I've got your partial search concerns in mind but I'm still not sure how to reconcile stemming with RLIKE and performance. One problem is that partial string searches, in addition to matching some results that currently don't get matched, as in the case of "quake" -> "earthquake", will match a whole bunch of other stuff that might not be relevant. Just looking back at these few sentences, if I search for form I don't want to see performance, and if I search for arches I don't want results for searches. The more results there are the harder it is to provide relevance and ranking. So it isn't an easy problem.
Searching revisions isn't something we had time to address, so yes, please add the issue to our long list and keep brainstorming ways to implement it. Using $node->vid as sid is a way to start, but I begin to worry about growing the index needlessly large. If we have to index every revision of a 100 word node every time someone updates punctuation we're in big performance trouble, I think.
A couple more ideas...
Please don't forget those who are on shared hosting, and therefore can't run seperate search services.
Also, perhaps it would be useful to implement >1 backend for any search API - just to stop us making too many assumptions based on ApachrSolr. eg: http://drupal.org/project/xapian (which, while it requires a PEAR module, can run without a search service).

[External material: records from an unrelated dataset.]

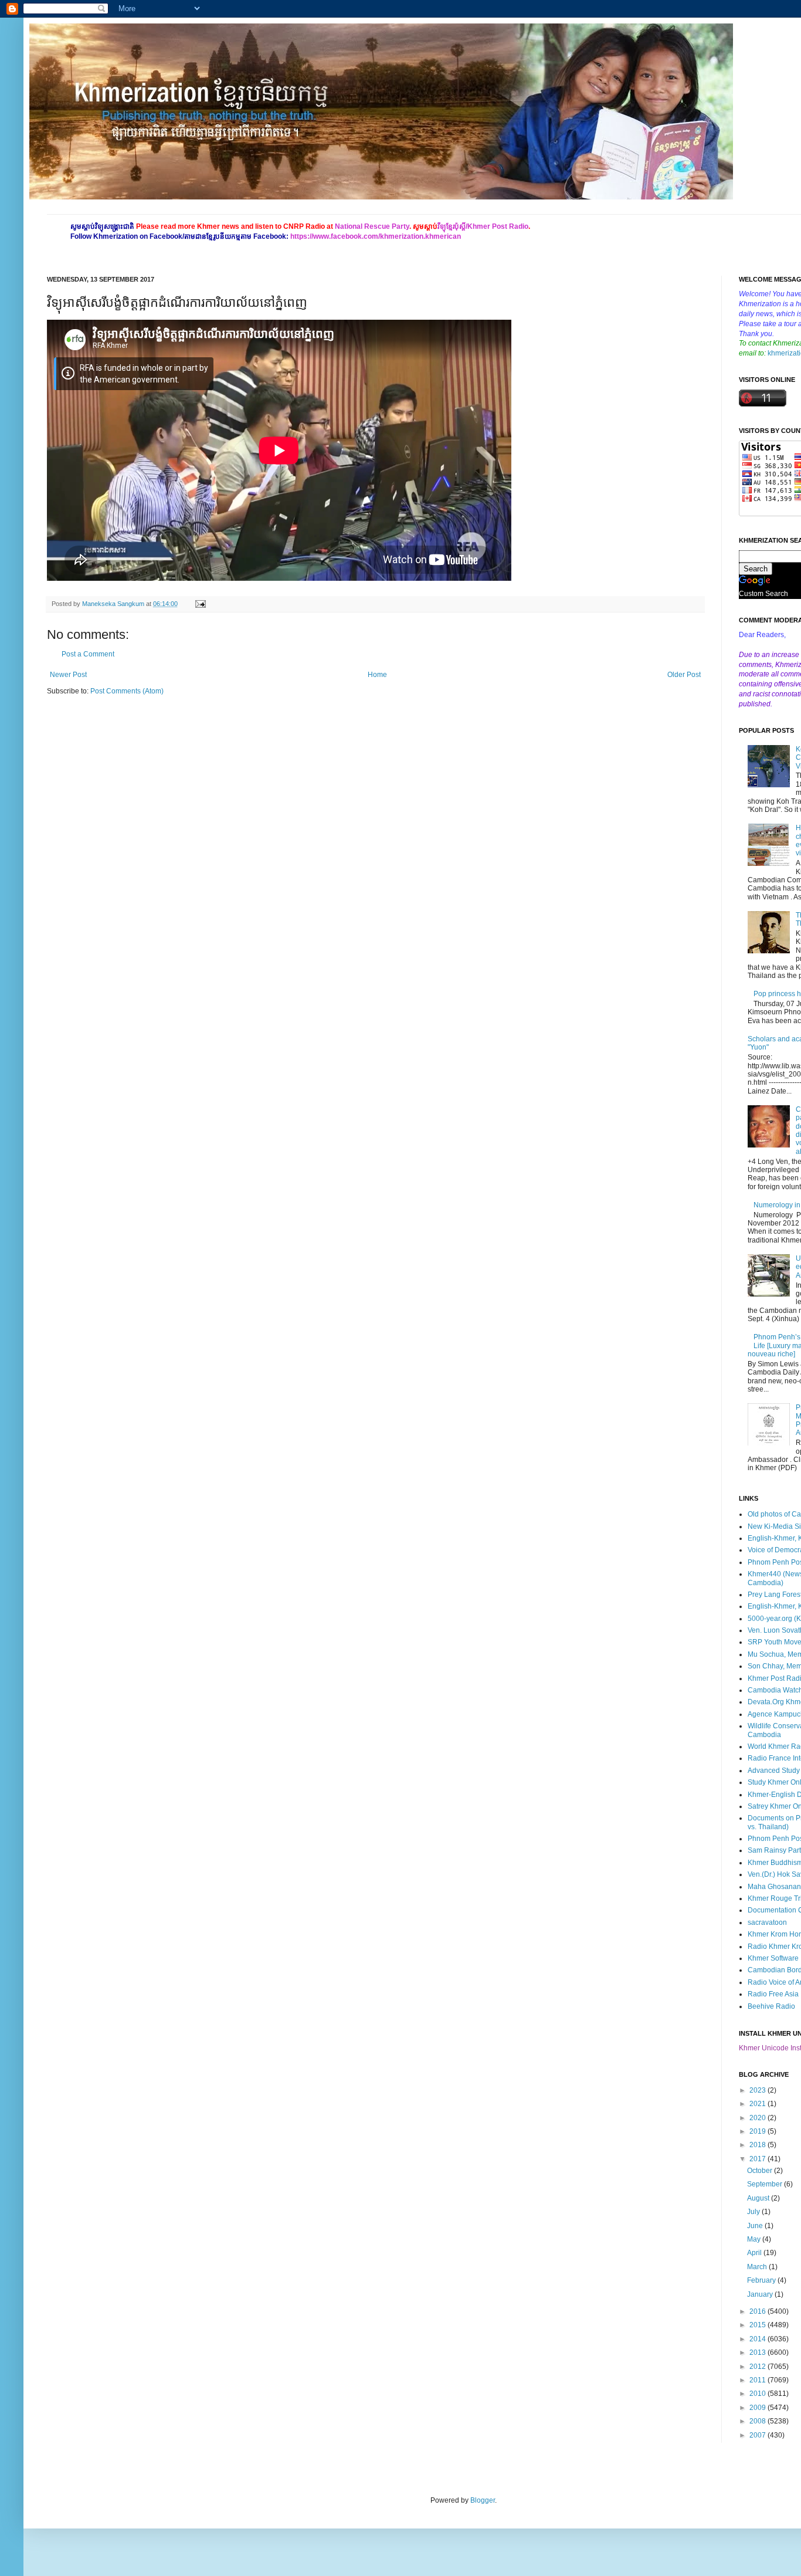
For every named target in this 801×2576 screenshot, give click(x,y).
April (755, 2253)
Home (377, 675)
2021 (758, 2104)
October (760, 2171)
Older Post (684, 675)
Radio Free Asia (773, 1994)
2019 (758, 2131)
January (761, 2294)
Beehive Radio (771, 2006)
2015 (758, 2325)
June (756, 2226)
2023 (758, 2090)
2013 (758, 2352)
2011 (758, 2380)
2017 (758, 2159)
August (759, 2198)
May (754, 2239)
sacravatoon (767, 1922)
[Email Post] (199, 603)
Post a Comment (88, 654)
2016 (758, 2311)
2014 (758, 2339)
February (762, 2280)
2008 (758, 2421)
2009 (758, 2408)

Hmm, does click-tracking have a place in search? Some engines/algorithms uses click tracking (vs rank) to improve search result ordering based on click popularity.
Sorry I can't be there, but I'm definately interested in Drupal search.
Not Solr-specific
Although it is often cited as an example, be assured that no work in the sprint has been oriented specifically towards Solr. Actually, most of the work was focused on improving Drupal's built-in search while at the same time making small steps towards the longer-term goal of providing a richer framework for accommodating third-party search engines, whatever they are.
Thanks for pointing out Xapian. It definitely looks worth checking!
Useful
Thanks, it's very useful to know that there's work on improving the integration with 3rd party engines.
At the moment I'm working on a module to use mnogosearch as the search engine. We chose mnogosearch has a number of useful characteristics:
- it's an industrial strength search engine : for instance, it's what MySQL use as the basis of search on their site.
- it can run an ongoing indexing task
- it's fast - especially in the binary version of the index
- it's open source.
From my point of view, the core Drupal search and the UI and framework for search need to be split into 2 modules: it's a waste of database and processing power for Drupal to keep an index when there's another index. But the Drupal hooks are useful because they let us notify the spider engine of changes, and they are able to provide extra context info that's not easily available on a straight spidering.